## Goal
Rewrite the data below with every instance of "Viewport" changed to "Screen" and nothing else altered.

**** Materials provided ****

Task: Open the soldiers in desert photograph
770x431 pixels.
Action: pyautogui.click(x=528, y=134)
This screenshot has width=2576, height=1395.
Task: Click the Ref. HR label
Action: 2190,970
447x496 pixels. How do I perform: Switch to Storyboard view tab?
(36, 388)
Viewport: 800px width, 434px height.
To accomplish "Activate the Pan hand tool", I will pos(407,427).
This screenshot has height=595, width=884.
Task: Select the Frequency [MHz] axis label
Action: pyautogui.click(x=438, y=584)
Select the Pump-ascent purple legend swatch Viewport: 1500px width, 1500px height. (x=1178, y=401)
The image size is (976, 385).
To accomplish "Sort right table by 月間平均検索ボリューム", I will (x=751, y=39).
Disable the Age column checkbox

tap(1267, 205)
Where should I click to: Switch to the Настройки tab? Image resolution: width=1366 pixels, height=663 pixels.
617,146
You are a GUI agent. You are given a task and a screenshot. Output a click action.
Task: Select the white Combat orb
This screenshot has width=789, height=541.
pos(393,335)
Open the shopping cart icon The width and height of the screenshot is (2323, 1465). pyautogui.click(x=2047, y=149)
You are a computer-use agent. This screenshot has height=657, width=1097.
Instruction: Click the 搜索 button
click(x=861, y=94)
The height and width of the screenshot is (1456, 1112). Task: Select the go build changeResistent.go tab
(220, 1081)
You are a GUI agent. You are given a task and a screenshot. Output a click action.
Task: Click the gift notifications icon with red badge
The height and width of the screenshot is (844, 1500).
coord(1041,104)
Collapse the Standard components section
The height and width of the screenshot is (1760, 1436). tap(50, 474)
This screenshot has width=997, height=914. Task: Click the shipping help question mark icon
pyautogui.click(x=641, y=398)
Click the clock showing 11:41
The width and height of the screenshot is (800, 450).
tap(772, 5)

****

## Final result
Task: Open the soldiers in desert photograph
770x431 pixels.
Action: pyautogui.click(x=528, y=134)
This screenshot has width=2576, height=1395.
Task: Click the Ref. HR label
Action: 2190,970
447x496 pixels. How do I perform: Switch to Storyboard view tab?
(36, 388)
Screen: 800px width, 434px height.
To accomplish "Activate the Pan hand tool", I will pos(407,427).
This screenshot has height=595, width=884.
Task: Select the Frequency [MHz] axis label
Action: pyautogui.click(x=438, y=584)
Select the Pump-ascent purple legend swatch Screen: 1500px width, 1500px height. (x=1178, y=401)
The image size is (976, 385).
To accomplish "Sort right table by 月間平均検索ボリューム", I will (x=751, y=39).
Disable the Age column checkbox

tap(1267, 205)
Where should I click to: Switch to the Настройки tab? Image resolution: width=1366 pixels, height=663 pixels.
617,146
You are a GUI agent. You are given a task and a screenshot. Output a click action.
Task: Select the white Combat orb
This screenshot has width=789, height=541.
pos(393,335)
Open the shopping cart icon The width and height of the screenshot is (2323, 1465). pyautogui.click(x=2047, y=149)
You are a computer-use agent. This screenshot has height=657, width=1097.
Instruction: Click the 搜索 button
click(x=861, y=94)
The height and width of the screenshot is (1456, 1112). Task: Select the go build changeResistent.go tab
(220, 1081)
You are a GUI agent. You are given a task and a screenshot. Output a click action.
Task: Click the gift notifications icon with red badge
The height and width of the screenshot is (844, 1500).
coord(1041,104)
Collapse the Standard components section
The height and width of the screenshot is (1760, 1436). tap(50, 474)
This screenshot has width=997, height=914. Task: Click the shipping help question mark icon
pyautogui.click(x=641, y=398)
Click the clock showing 11:41
The width and height of the screenshot is (800, 450).
tap(772, 5)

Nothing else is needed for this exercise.